The fact that the UK has a Bribery Act has not only elevated the importance to senior leadership teams that they need to take anti bribery and corruption measures seriously in corporate life. Around the world the UK’s legal jurisdiction, system and processes are still highly admired.
Will our elected representatives stiffen the law still further so that securing convictions against miscreants becomes more successful? No. The Law Commission has consulted on changes to the law for three years but no further legislation is planned.
On the other hand radical change is really afoot in the UK, or should that be, on the rails.
When it comes to mass transportation systems the UK has long been one of the poorer nations of Europe. At least we’re not as bad as Iceland.
(They don’t have a railway network).
This column rarely has cause to dip in to Rail magazine but on this occasion their analysis of the government’s intentions is insightful. The government recently published a White Paper on the future of the rail industry.
It was 18 months later than scheduled. Grant Shapps the Secretary of State for Transport has announced that Britain’s rail industry will remain a semi-privatised hybrid system of state-owned infrastructure and privately run trains.

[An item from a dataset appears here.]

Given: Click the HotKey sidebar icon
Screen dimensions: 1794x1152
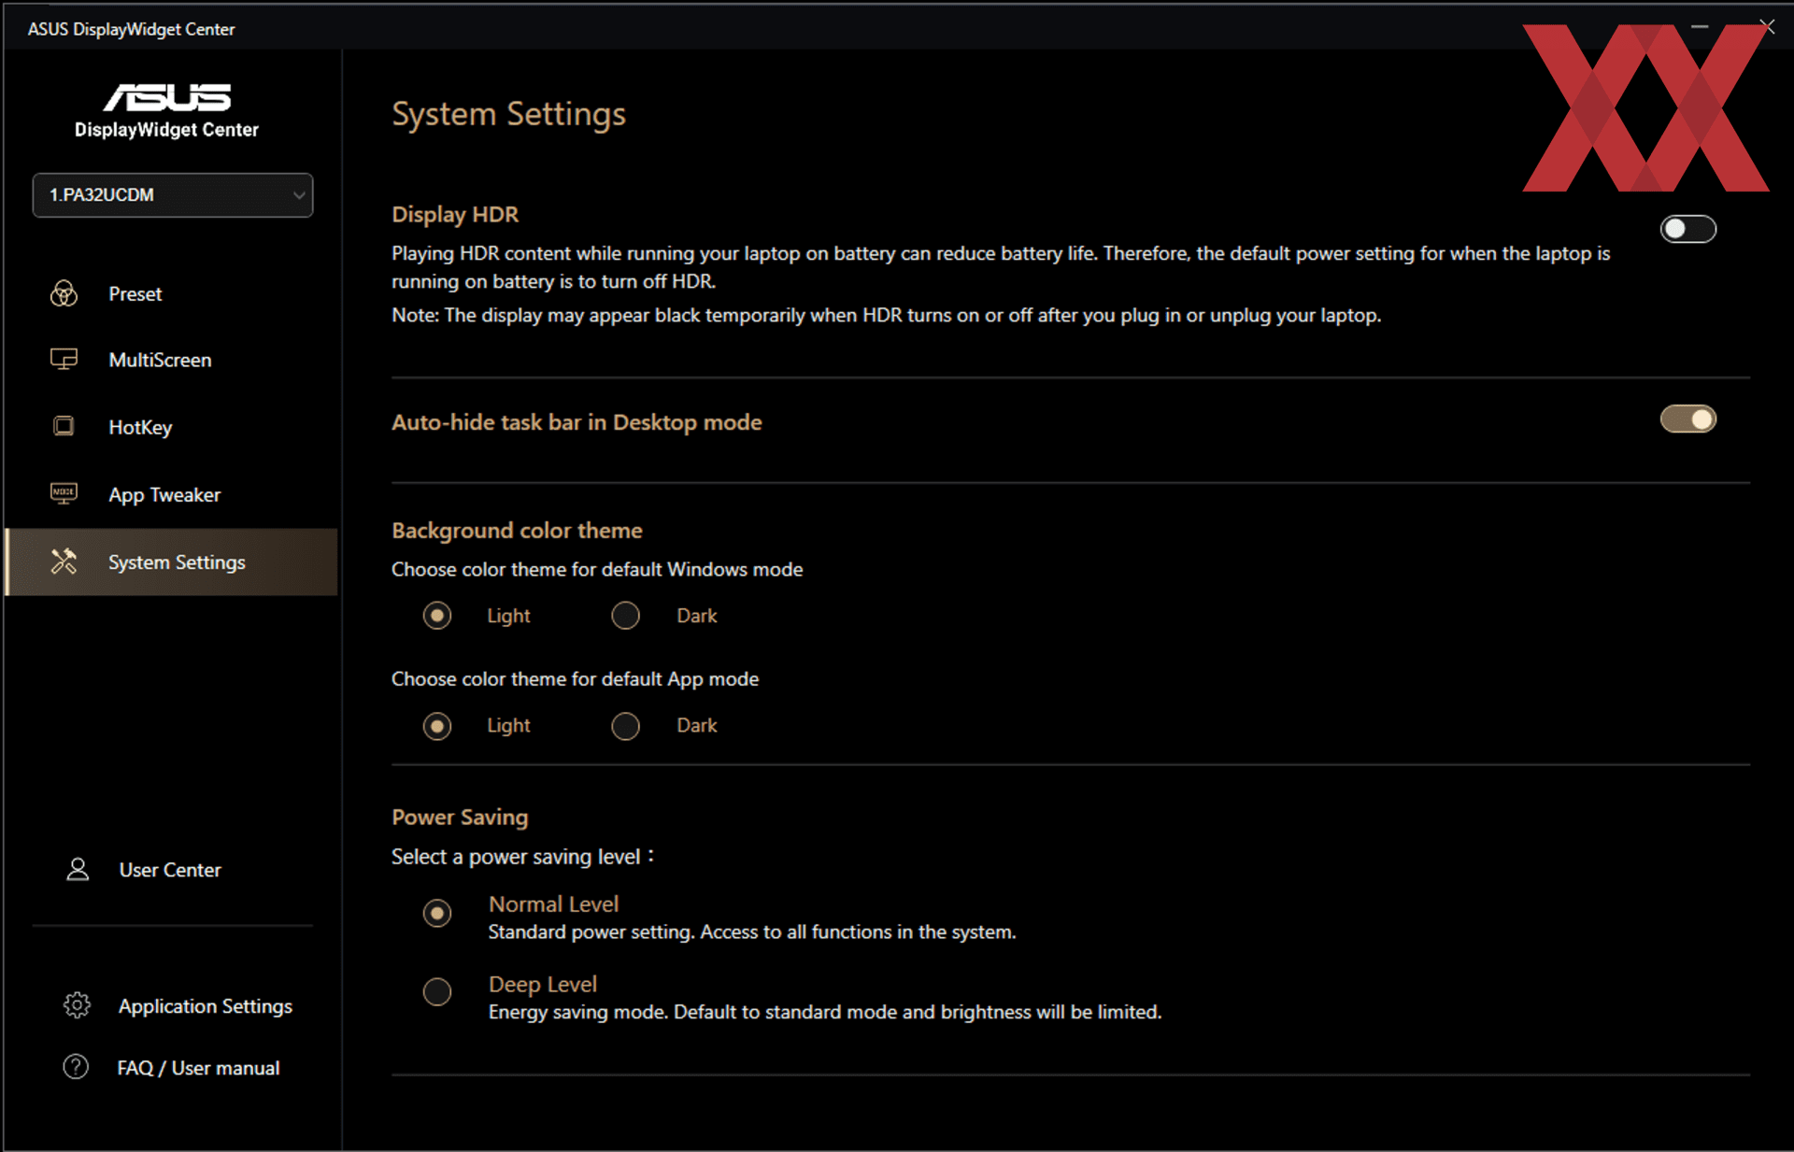Looking at the screenshot, I should click(x=64, y=427).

Recognising that the current model has generated years of “fragmentation, confusion and overcomplication”, the government is scrapping the franchise system and creating a single public body, Great British Railways (GBR) – a “guiding mind” that will manage all parts of the industry for the first time since the abolition of British Rail in the mid-1990s.
Like Network Rail, the public body it will replace and absorb GBR will own the network and manage the 20,000 miles of track. Unlike Network Rail, it will also set fares and timetables and act as a central point for ticketing. And instead of a franchise system – in which train-operating companies bid to run services and then have considerable commercial freedom to set fares – GBR will award licences on a concession system, meaning train operators will be given contracts to run individual lines for a fixed fee. They will be contracted solely to operate a defined service to certain standards of safety, security and cleanliness – with some greater commercial flexibility on marketing and ticket prices on inter-city routes, where trains have to compete with airlines.
Why is this interesting? Simple because we all need the UK’s economy not only to fire up again but to do so in a commercially efficient and environmentally sustainable way.
For the millions of commuters whose lives were sapped before the pandemic by the endless wildcat strikes on South Eastern trains, or the business travellers from London to Scotland who have to pay twice the cost of a fare to arrive four times as slowly than by plane, let’s hope this ‘radical transformation’ really works this time and we’re not waiting another ten years to discover we’ve bought a dud.
The above is accurate as at 30 June 2021. The information above may be subject to change during these ever-changing times.
The content of this note should not be considered legal advice and each matter should be considered on a case-by-case basis.